SUPPLIED ENTRIES:
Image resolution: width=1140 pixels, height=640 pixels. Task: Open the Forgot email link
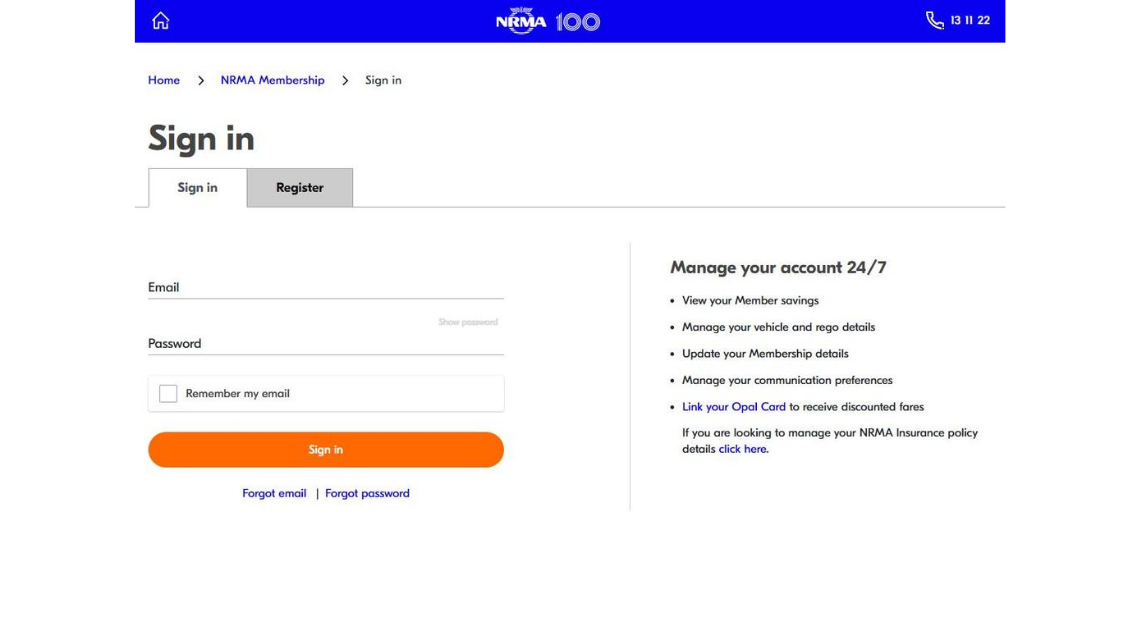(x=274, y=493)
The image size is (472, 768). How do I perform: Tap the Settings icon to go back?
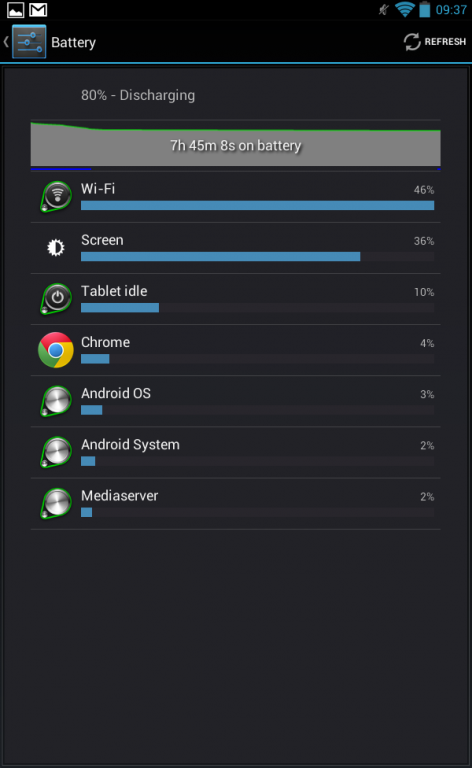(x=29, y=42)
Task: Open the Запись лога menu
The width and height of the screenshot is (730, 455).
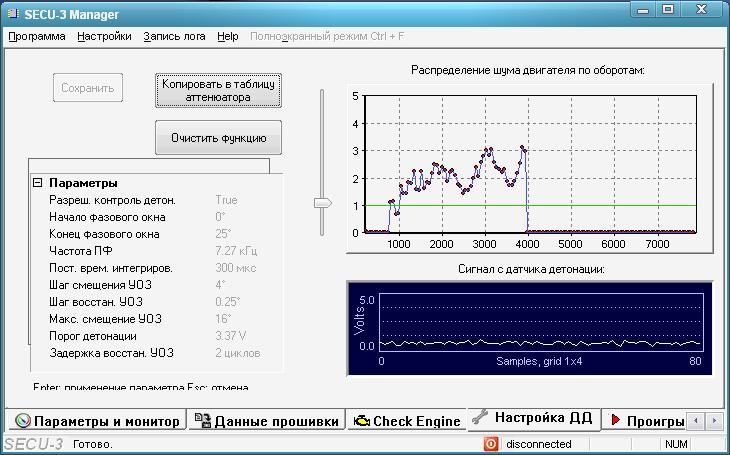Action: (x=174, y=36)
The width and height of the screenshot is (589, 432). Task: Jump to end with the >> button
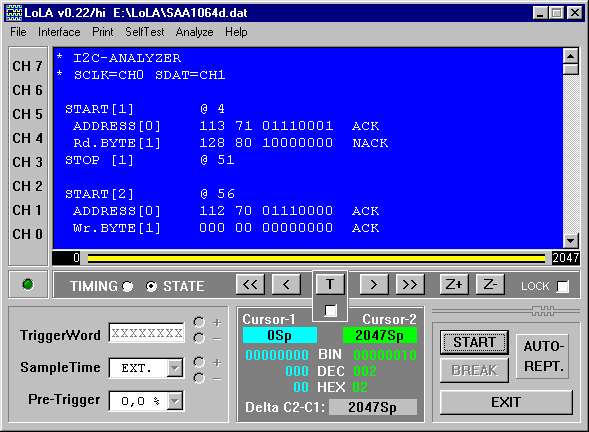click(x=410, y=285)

EXERCISE PROMPT: Please write out every record above exactly, but leave the pictures out.

REPLY:
Image resolution: width=1140 pixels, height=640 pixels. Task: Open the Forgot email link
(x=274, y=493)
The image size is (472, 768). How do I perform: Tap the Settings icon to go back?
(x=29, y=42)
Task: Open the Запись лога menu
The width and height of the screenshot is (730, 455).
Action: (x=174, y=36)
The width and height of the screenshot is (589, 432). Task: Jump to end with the >> button
click(x=410, y=285)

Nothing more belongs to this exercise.